Over time the Candee family had spread from New Haven, Connecticut all the way to the Pacific Coast. William D Candee moved to the West Coast area in the early years of the 20th Century. To place him in context of the family history he was born in Berea, Kentucky in the 1870s, the son of the Rev. George Candee and Eliza Ogden, who were well known prohibitionists, abolitionists and reformists. George Candee had been born in Volney, New York, in 1831, the son of Asa Candee and Mary McAlpine. When he was very young his parents decided to up sticks and moved to the wilds of Michigan where his father and older brothers built a farm in the deep forest out of logs. So back then the family really was out in the sticks.
William D Candee graduated from Berea College in 1900, and also it was there that he met his wife, Elizabeth Kreger, who was also at Berea College. While at Berea he ran the college printing shop and it must have been this experience that gave him the idea of setting up his own print shop. Shortly after graduating from Berea College, William and his wife moved to Weiser, Idaho where they set up a print shop. Their stay in Idaho lasted only for about two years, perhaps the print shop business did not go so well or better opportunities could be found further west. By about 1903 William and his family were in Portland, Oregon. This also was a short stay and the Candee family moved to where work could be found over the following years. And so William worked in the oil fields of California and as a machinist for the railway amongst other things. He did not earn a lot from this work but, with the earnings his wife brought in by working in kitchens for the railway, it was enough to feed his family. William eventually set up his own machine shop selling a 'Governor' fitted to automobile engines. By today's standards theirs was a very hard working life, but they made a go of it and their children and most of their grandchildren would go on to grow up in California or Oregon.

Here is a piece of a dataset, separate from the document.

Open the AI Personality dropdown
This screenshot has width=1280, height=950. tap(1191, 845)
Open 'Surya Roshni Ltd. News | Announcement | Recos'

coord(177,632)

This is the story of one Candee family, and perhaps typical of the many migratory stories that abound America's history, but William D Candee was by no means the first of that Candee family to "start for the Pacific Slope" In the Spring of 1849 William's uncle, Selden Candee, set off for California. It was in the 1840's that the United States took an interest in California and more people moved out west after the conflict with Mexico. With the promise of free land, and several Gold strikes to help encourage interest, the number of expeditions was on the increase by the end of the 1840s. I have not been able to find out what mining Selden undertook in California, but a good guess would be that it was for gold. After 1848 there were several gold strikes made in California and perhaps it was for this reason that Selden in company with 120 men made a contract with parties that would take them through to California on a 60 day trek. However shortly after setting off the company were unable to fulfil their contract and the majority had to walk the distance. Selden remained only fifteen months in California working the mines, by which time he had earned enough to pay his expenses and set off back East again, going by way of Panama. By the spring of 1851 he had settled on a farm in Clayton County, Iowa.